А тот, кого учителем считаю,
Как тень прошел и тени не оставил,
Весь яд впитал, всю эту одурь выпил,
И славы ждал и славы не дождался,
Кто был предвестьем,
предзнаменованьем,
Всех пожалел, во всех вдохнул
томленье –
И задохнулся…

Одним словом, не опасаясь впасть в сильное преувеличение, можно говорить о том, что, подобно всей русской литературе, вышедшей, как известно, из «Шинели» Гоголя, русская поэзия первой половины XX века (или ее значительная и важнейшая часть) выходит прямиком из лирики Анненского.

Анненский, кстати, и внешне выглядел как учитель – обыкновенный, школьный или гимназический – и являлся таковым по роду своих, так сказать, основных занятий.

Поэт родился в 1855 году в Омске. Его отец был государственным чиновником средней руки, служившим в Главном управлении Западной Сибири. Интересно, что примерно в те же годы в Омске отбывал свой каторжный срок Достоевский, о котором Анненский в свое время написал немало интересных литературно-критических страниц (цикл очерков «Достоевский до катастрофы» вошел в «Книгу отражений» Анненского – образец новаторского, нестандартного подхода к литературоведению и литературной критике). Достоевский писал об Омске 1850-х годов со всей легко объяснимой «теплотой» каторжанина: «Омск гадкий городишко. Деревьев почти нет. Летом зной и ветер с песком, зимой буран. Природы я не видел. Городишко грязный, военный и развратный в высшей степени». Так что можно себе представить облегчение Федора Николаевича Анненского, когда через пять лет после рождения Иннокентия, он получил должность в, как сейчас бы выразились, «центральном аппарате» Министерства внутренних дел, и семья вернулась в Санкт-Петербург.

В Петербурге Иннокентий учился в нескольких гимназиях, затем поступил на историко-филологический факультет университета, который и окончил в 1879 году.
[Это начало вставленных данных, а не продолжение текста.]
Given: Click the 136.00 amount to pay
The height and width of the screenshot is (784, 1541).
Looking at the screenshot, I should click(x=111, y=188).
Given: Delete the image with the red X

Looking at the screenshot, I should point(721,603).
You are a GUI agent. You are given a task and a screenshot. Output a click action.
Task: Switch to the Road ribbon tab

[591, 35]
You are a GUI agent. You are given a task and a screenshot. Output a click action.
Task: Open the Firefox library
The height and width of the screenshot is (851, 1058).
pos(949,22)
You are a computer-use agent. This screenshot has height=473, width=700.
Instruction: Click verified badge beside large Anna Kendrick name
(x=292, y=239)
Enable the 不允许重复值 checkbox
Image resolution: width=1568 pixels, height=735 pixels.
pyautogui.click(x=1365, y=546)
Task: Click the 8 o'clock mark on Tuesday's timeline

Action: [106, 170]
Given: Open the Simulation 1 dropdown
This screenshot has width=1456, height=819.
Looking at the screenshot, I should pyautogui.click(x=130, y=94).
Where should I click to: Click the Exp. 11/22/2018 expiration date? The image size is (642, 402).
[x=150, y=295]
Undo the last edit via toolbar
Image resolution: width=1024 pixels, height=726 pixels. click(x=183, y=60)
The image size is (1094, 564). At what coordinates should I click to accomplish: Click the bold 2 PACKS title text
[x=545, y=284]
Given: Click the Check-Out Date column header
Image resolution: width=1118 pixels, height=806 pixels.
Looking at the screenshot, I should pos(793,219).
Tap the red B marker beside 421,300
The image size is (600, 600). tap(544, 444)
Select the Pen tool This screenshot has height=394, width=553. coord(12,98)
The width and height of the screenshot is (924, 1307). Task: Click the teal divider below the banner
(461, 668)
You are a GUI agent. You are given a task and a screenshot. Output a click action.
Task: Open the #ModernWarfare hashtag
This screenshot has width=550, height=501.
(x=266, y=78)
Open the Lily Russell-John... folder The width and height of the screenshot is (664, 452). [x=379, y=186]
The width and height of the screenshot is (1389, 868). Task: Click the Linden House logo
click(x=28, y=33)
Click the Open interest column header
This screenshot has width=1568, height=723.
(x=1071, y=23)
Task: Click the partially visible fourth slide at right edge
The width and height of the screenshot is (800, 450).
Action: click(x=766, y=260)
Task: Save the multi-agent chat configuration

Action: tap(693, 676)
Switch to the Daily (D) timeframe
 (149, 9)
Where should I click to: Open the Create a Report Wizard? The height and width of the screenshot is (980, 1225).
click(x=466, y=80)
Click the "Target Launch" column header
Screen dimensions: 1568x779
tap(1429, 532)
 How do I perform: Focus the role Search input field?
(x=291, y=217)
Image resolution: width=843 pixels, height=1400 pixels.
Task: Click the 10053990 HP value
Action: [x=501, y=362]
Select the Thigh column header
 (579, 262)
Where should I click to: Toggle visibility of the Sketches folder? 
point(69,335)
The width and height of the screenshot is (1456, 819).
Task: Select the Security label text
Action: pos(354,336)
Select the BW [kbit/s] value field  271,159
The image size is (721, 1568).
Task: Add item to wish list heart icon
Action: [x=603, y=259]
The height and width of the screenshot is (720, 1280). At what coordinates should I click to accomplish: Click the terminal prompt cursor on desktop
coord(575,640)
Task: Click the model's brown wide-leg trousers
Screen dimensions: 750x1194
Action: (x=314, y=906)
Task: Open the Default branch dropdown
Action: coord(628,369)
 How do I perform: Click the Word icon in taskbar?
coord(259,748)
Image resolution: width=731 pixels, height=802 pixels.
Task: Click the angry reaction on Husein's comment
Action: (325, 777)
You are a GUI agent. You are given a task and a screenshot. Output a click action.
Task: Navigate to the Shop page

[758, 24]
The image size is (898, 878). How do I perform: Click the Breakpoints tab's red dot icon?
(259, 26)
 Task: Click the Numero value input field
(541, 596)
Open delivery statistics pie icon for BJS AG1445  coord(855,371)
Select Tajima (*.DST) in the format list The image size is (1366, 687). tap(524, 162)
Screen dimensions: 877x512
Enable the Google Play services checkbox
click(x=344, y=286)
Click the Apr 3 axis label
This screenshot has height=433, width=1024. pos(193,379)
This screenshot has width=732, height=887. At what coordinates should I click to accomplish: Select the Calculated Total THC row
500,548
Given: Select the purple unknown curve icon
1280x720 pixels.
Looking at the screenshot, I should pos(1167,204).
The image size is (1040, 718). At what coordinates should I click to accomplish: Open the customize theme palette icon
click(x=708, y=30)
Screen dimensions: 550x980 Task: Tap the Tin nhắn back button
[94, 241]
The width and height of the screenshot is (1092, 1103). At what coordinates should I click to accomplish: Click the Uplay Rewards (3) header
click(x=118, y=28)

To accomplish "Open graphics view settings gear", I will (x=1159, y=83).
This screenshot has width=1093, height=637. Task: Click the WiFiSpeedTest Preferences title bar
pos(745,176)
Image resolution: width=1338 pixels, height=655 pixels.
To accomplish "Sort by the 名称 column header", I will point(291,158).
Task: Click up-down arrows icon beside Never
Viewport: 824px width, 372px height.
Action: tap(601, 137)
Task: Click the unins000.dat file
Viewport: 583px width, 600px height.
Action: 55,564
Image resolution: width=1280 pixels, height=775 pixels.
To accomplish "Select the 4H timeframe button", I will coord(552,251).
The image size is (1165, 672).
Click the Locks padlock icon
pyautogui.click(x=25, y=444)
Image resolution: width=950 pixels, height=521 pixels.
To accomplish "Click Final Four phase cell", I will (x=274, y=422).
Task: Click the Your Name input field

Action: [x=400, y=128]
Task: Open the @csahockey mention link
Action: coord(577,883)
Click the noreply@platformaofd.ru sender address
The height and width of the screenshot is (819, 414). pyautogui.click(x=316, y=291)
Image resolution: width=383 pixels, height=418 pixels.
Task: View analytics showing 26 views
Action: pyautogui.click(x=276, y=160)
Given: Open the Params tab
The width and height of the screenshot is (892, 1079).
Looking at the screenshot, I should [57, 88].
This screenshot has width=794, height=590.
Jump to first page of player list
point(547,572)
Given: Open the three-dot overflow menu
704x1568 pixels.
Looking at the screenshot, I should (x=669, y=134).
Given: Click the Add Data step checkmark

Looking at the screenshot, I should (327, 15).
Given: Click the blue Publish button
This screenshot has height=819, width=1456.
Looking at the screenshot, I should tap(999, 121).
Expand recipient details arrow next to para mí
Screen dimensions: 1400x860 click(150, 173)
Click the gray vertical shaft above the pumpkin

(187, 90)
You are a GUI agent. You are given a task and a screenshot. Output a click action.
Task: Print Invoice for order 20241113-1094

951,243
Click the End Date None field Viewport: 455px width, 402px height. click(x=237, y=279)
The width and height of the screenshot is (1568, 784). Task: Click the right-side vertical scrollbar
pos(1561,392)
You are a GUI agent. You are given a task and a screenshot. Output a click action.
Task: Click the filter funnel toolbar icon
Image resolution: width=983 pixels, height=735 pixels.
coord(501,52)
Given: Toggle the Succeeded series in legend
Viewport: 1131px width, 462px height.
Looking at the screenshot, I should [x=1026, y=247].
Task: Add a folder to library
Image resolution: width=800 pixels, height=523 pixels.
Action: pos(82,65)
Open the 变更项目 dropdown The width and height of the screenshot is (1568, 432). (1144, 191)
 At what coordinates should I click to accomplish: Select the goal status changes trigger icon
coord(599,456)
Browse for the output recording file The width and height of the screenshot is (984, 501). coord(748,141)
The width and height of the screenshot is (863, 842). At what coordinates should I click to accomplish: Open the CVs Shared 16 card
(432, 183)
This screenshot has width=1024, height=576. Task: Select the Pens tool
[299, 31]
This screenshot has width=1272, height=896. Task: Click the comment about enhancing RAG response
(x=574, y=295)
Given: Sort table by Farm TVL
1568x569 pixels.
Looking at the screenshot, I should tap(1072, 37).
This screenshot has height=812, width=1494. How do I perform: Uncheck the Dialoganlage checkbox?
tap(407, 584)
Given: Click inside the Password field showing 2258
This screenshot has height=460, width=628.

Практически сразу началась его педагогическая карьера. Он преподавал древние языки (греческий и латынь) и русскую словесность, а в 1896 году был назначен директором Императорской Царскосельской гимназии в главном пригороде имперской столицы.

Специальностью Анненского не просто как преподавателя, но и как ученого, была классическая филология – комплекс наук, который изучает классические языки – латинский и древнегреческий – и литературу, написанную на этих языках. Древние языки были в те времена просто кошмаром гимназиста, но Анненский, по свидетельству его сына Валентина, который сам учился у отца в Царскосельской гимназии, старался давать учебный материал не шаблонно: «Уроки проходили легко и были не страшны. Главным образом мы читали авторов. Грамматикой отец не душил, и мы проходили ее только в той мере, которая была действительно необходима».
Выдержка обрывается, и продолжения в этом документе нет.